By Scott Yanow
The Soraya in Northridge was all set to host their second annual Jazz Festival as a five-concert series held in a nine-day period. Unfortunately it had to be reduced to three performances at the last minute due to illness, with the Christian McBride Big Band and a collaboration by Samara Joy with the Clayton-Hamilton Jazz Orchestra having to be cancelled. In the latter case, the concert of Ms. Joy has been rescheduled for Mar. 26. Since an unrelated concert by Charles Lloyd celebrating his 85th birthday was already set for Mar. 18, those two events will now be considered the second half of the Naz’s jazz festival.
Two of the three concerts that took place in February were held at an intimate venue that was temporarily made into an attractive jazz club. If only that was permanent; Los Angeles could use a club like this one! Joel Ross, one of the bright young voices of the vibraphone, led a nonet that included trumpeter Marquis Hill, trombonist Kalia Vandever, altoist Josh Johnson, tenor-saxophonist Maria Kim Sterling, flutist Gabrielle Garo, pianist Sean Mason, bassist Rick Rosato, and drummer Craig Weinrib in addition to the vibraphonist-leader. Actually the emphasis was more on Ross’ writing than his playing or anyone’s individual solos. Performing his original music from the recent album The Parable of the Poet, Ross emphasized slower and introspective pieces during the night’s first half while the second part generated more heat. Each player had one or two chances to solo throughout the night and Garo on flute was particularly impressive whenever she was featured, but I do wish that there had been more opportunities for the ensemble to cut loose. Fortunately the second half of the night (which included “Impetus,” “Hope” and “Benediction”) was more passionate than the laidback first half, featured more individual statements from the musicians, and included a few speedy solos by Ross that reinforced one’s feeling that he is one of the future giants on his instrument.

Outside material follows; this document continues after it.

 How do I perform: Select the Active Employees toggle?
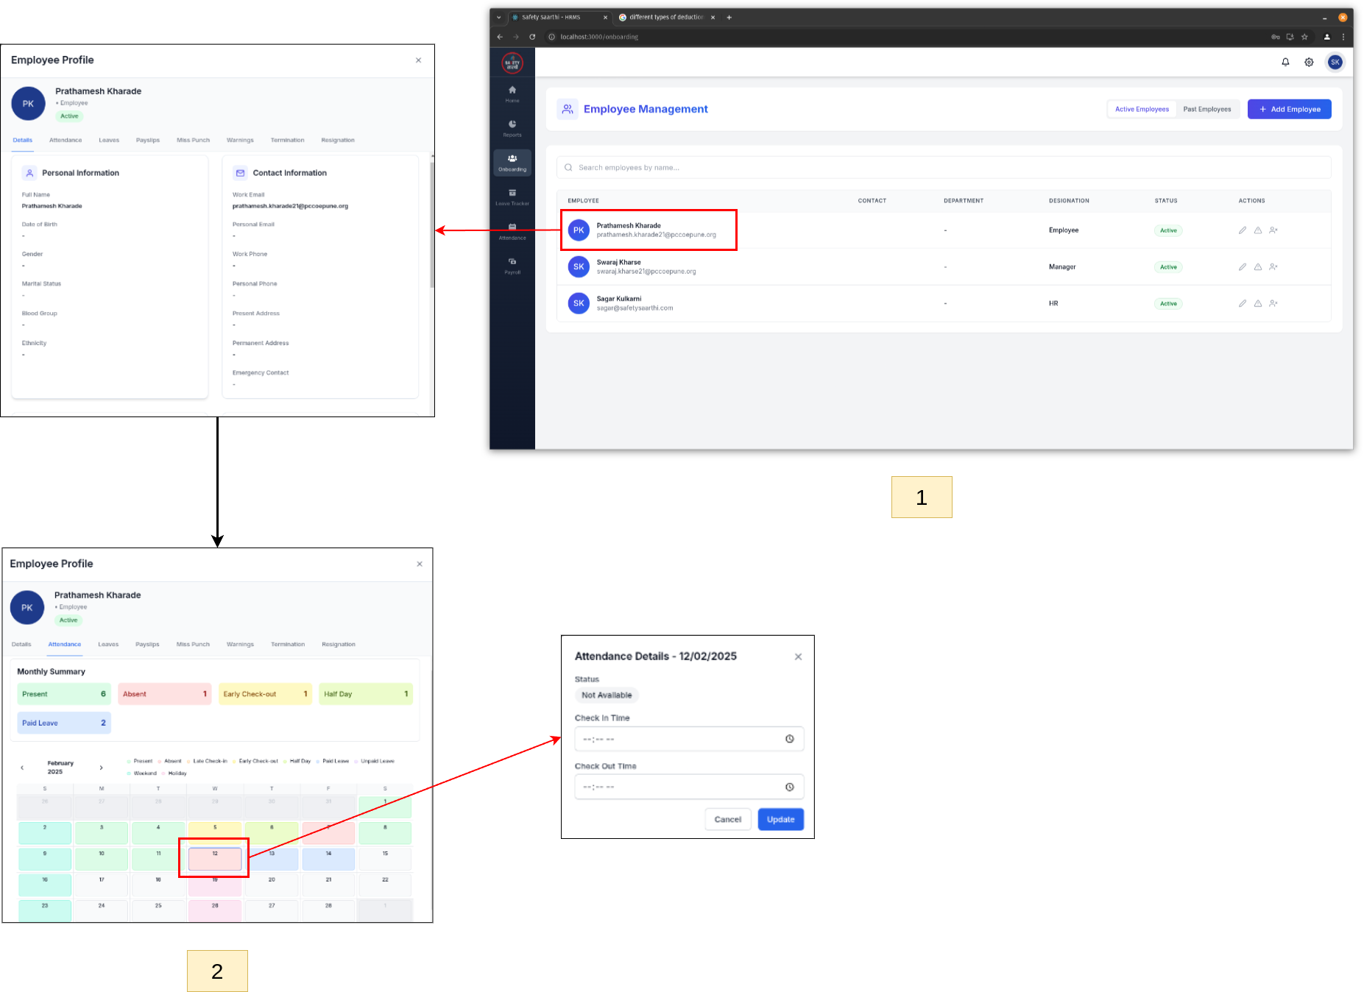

During the past decade, Melissa Aldana has emerged as one of the top young tenor-saxophonists in jazz. At the Soraya night club, she led a quartet also including pianist Gadi Lehavi, bassist Pablo Menares, and drummer Kush Abadey. While in her early period Aldana (particularly when working with a pianoless trio) sounded a bit like Sonny Rollins, during her recent performance on the opener “12 Stars,” a sensitive and somewhat spiritual ballad, she hinted a bit at Charles Lloyd, particularly when playing quiet high notes. However during the remainder of the night, she displayed her own musical personality and inventive style. On “Falling,” Aldana and the quartet were quite energetic with Lehavi (who was consistently impressive) hinting at Keith Jarrett in spots. “Intuition” included a joyful piano solo while “The Tool” had drummer Abadey playing a floating rather than swinging rhythm that worked quite well, implying rather than always stating the beat. Bassist Menares was well featured on “Bluest Eyes,” Aldana effectively built up “Emilin” to a climax and was quite passionate on “Los Ojos de Chile.” The night ended with the romantic “Impulse” which had a tango feel. All in all, it was an enjoyable evening of thought-provoking music.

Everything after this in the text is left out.